Her lips twitch, but she quickly forces her face into its usual smooth mask. “I don’t see why you’d want to, when I’m here to help you. Besides, your hands aren’t bound for my protection.” Meredy takes a deep breath. “Your potions are gone, and you’ll be tied up and locked in this room for the next seven days, with the exception of necessities.” She pauses, her eyes searching my stunned face. “That’s how long the healers say it takes for the potion to leave your blood entirely and stop the cravings.”

“Do you . . . do you have any idea how much those tonics cost?” I’m so furious, I can barely form words. “Or how much I need them?”

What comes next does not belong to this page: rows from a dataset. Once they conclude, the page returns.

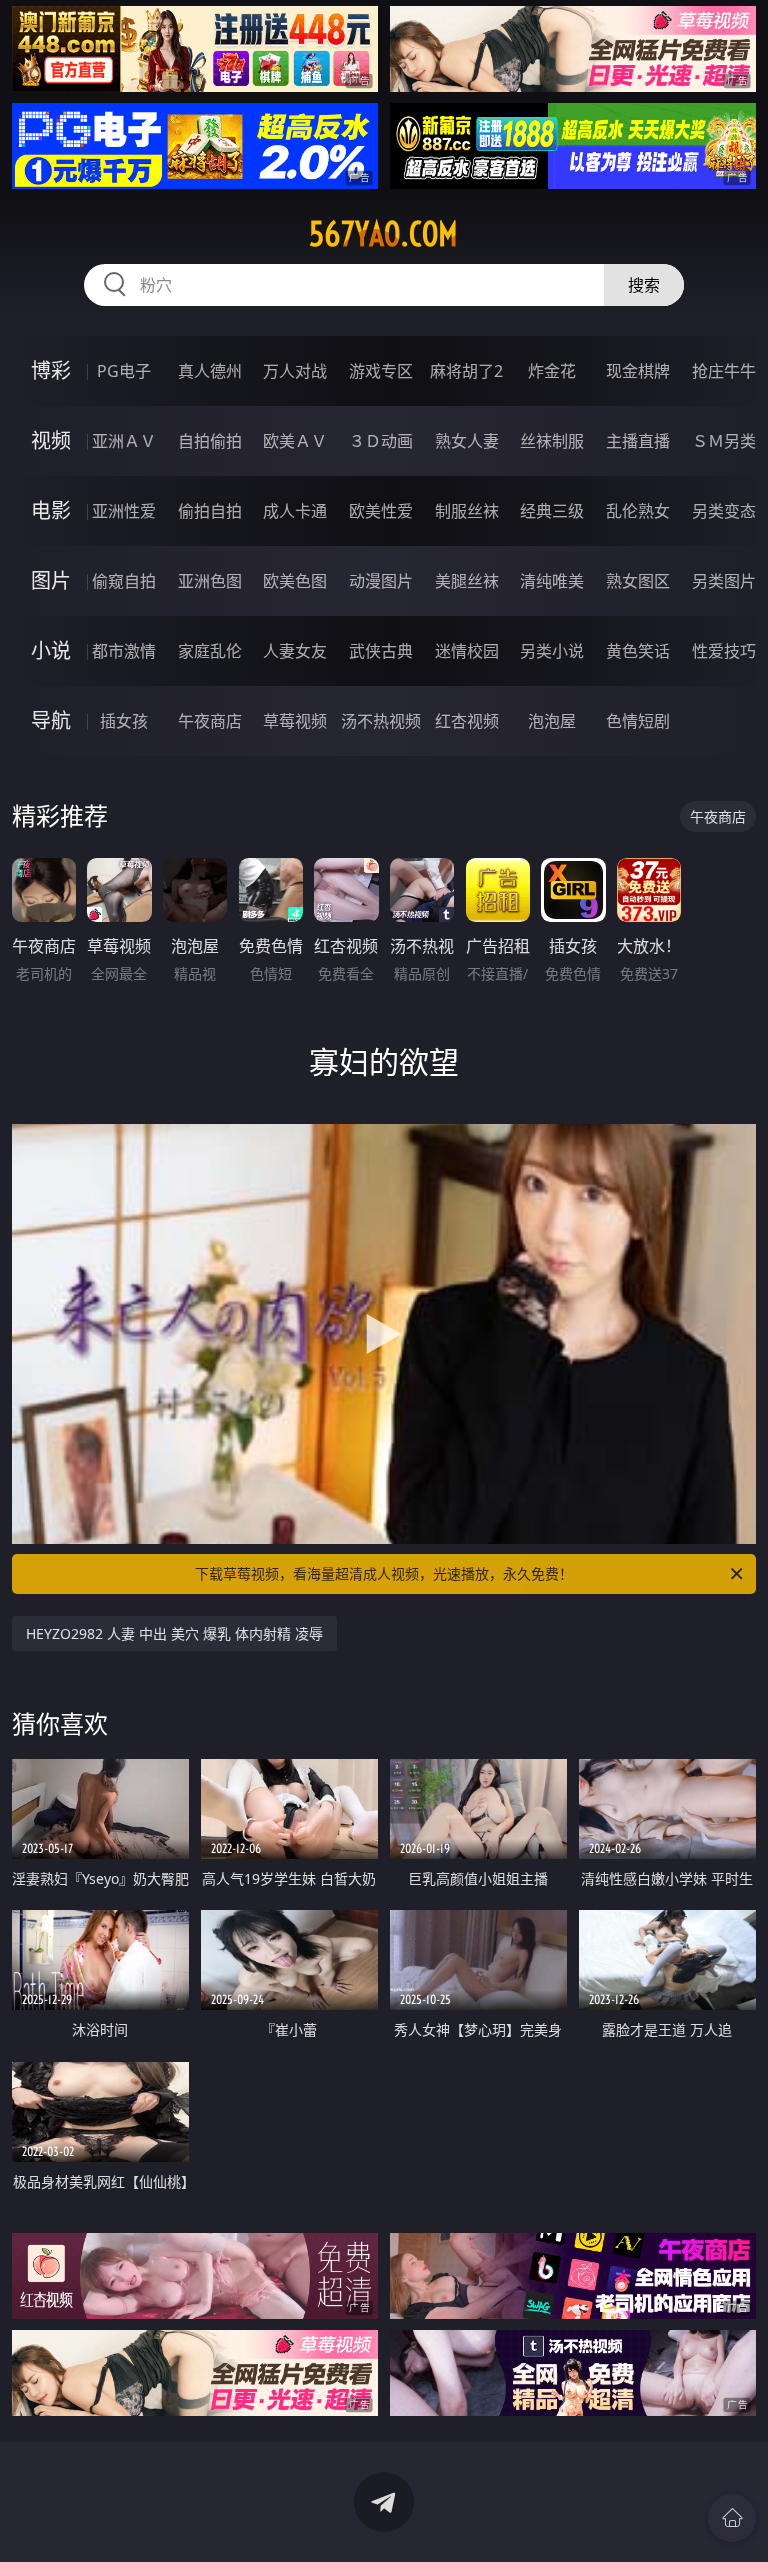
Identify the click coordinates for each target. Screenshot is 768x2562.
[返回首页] (732, 2518)
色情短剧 (638, 721)
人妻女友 (295, 651)
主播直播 (638, 441)
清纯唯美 (552, 581)
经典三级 (552, 511)
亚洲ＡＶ (124, 441)
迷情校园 (467, 651)
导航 (51, 720)
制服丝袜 (467, 511)
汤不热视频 (381, 721)
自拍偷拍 (210, 441)
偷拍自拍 (210, 511)
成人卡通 (295, 511)
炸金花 (552, 371)
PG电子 (124, 371)
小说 (51, 650)
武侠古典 (381, 651)
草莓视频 (295, 721)
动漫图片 (381, 581)
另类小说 (552, 651)
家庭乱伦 (210, 651)
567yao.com (383, 234)
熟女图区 (638, 581)
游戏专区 (381, 371)
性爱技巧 (724, 651)
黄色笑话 (638, 651)
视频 (51, 440)
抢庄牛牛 (724, 371)
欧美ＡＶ (295, 441)
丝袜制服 (552, 441)
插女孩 (124, 721)
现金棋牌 (638, 371)
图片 (51, 580)
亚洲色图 (210, 581)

I may not want to kill her, but I would like to slap her. Really, really hard.

“Look, you know what Evander meant to me. So you should understand better than anyone why I need this one thing.” I edge as close to Meredy as my blasted tether allows. “Without the potion, I’ll be—”

“Alive and miserable,” Meredy finishes. A flash of triumph lights her eyes. “Like me. I realized it when I got home yesterday. There’s no better way to repay what you did than by giving you exactly what you gave me. Life, when I wanted to die. Did you know that if you were to keep taking that potion, it would eventually kill you?”

I press my lips together, a trickle of cold snaking down my back. I didn’t know that, but even if she’s telling the truth, it’s none of her business. “If you really wanted to die,” I mutter out of spite, “you wouldn’t be here talking to me.”

To my satisfaction, her lips open, but no sound comes out. She gives a terse nod.

“I could say the same of you,” she murmurs at last, her voice crisp as winter’s first frost. “You’re drinking far too much of that potion for someone who plainly isn’t ready to give up on life, no matter what wretched things it’s forced on you lately.”

My voice, unlike hers, crackles with heat. “Why do you care, anyway?”

Meredy’s face reveals nothing, even when it’s so close her nose is almost touching mine. “Misery loves company. And Evander would turn over in his grave if I let you keep destroying yourself.”